* **About this exercise**: For this exercise, output the line holding "Where should I click to: Collapse" and all subsequent lines of the entries below, unchanged, up to and including the last.

[Dataset entries]
+ + + + +

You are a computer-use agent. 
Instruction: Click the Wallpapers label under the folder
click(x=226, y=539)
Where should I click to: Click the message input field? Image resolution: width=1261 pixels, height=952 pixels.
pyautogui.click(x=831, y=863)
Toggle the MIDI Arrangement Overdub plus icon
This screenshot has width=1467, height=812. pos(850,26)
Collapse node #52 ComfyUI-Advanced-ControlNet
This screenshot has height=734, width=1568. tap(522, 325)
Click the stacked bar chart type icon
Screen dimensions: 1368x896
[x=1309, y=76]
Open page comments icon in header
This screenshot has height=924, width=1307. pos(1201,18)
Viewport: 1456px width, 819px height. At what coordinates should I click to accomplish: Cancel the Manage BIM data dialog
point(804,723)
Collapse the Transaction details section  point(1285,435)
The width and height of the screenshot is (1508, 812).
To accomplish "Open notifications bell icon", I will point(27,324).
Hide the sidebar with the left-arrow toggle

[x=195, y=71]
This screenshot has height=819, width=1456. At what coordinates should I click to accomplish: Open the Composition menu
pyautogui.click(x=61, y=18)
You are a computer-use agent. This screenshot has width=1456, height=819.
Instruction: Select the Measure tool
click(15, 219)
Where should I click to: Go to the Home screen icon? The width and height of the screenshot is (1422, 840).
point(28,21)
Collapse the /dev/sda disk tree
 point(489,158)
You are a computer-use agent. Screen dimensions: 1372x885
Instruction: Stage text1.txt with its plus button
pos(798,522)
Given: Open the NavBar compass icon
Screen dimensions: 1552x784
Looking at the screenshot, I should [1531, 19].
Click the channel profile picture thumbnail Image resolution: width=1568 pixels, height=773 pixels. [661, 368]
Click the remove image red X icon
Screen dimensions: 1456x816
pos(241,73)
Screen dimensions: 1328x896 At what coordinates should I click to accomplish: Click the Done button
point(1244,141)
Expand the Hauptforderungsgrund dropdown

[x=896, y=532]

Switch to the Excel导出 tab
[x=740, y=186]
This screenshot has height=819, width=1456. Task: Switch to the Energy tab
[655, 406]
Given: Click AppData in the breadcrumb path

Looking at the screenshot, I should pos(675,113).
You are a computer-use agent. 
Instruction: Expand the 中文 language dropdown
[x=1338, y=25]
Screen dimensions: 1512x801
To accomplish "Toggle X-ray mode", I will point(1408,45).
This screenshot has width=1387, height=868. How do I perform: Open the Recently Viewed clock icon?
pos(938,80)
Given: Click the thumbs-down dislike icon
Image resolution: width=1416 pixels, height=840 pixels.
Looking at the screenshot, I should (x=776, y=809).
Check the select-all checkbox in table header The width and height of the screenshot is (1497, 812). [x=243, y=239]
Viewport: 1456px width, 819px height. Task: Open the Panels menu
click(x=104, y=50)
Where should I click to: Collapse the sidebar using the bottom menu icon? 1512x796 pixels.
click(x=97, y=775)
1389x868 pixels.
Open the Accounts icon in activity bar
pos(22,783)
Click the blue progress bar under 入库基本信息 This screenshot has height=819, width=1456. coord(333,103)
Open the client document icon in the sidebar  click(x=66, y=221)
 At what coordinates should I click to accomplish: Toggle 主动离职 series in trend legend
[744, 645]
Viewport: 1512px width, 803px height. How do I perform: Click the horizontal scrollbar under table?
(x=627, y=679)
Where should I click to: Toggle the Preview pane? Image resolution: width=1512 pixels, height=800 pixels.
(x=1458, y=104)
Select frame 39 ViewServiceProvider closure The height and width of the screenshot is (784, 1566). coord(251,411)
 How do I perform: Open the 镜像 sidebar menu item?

+ + + + +

* **Answer for the task**:
Where should I click to: Collapse the sidebar using the bottom menu icon? 1512x796 pixels.
click(x=97, y=775)
1389x868 pixels.
Open the Accounts icon in activity bar
pos(22,783)
Click the blue progress bar under 入库基本信息 This screenshot has height=819, width=1456. coord(333,103)
Open the client document icon in the sidebar  click(x=66, y=221)
 At what coordinates should I click to accomplish: Toggle 主动离职 series in trend legend
[744, 645]
Viewport: 1512px width, 803px height. How do I perform: Click the horizontal scrollbar under table?
(x=627, y=679)
Where should I click to: Toggle the Preview pane? Image resolution: width=1512 pixels, height=800 pixels.
(x=1458, y=104)
Select frame 39 ViewServiceProvider closure The height and width of the screenshot is (784, 1566). coord(251,411)
 How do I perform: Open the 镜像 sidebar menu item?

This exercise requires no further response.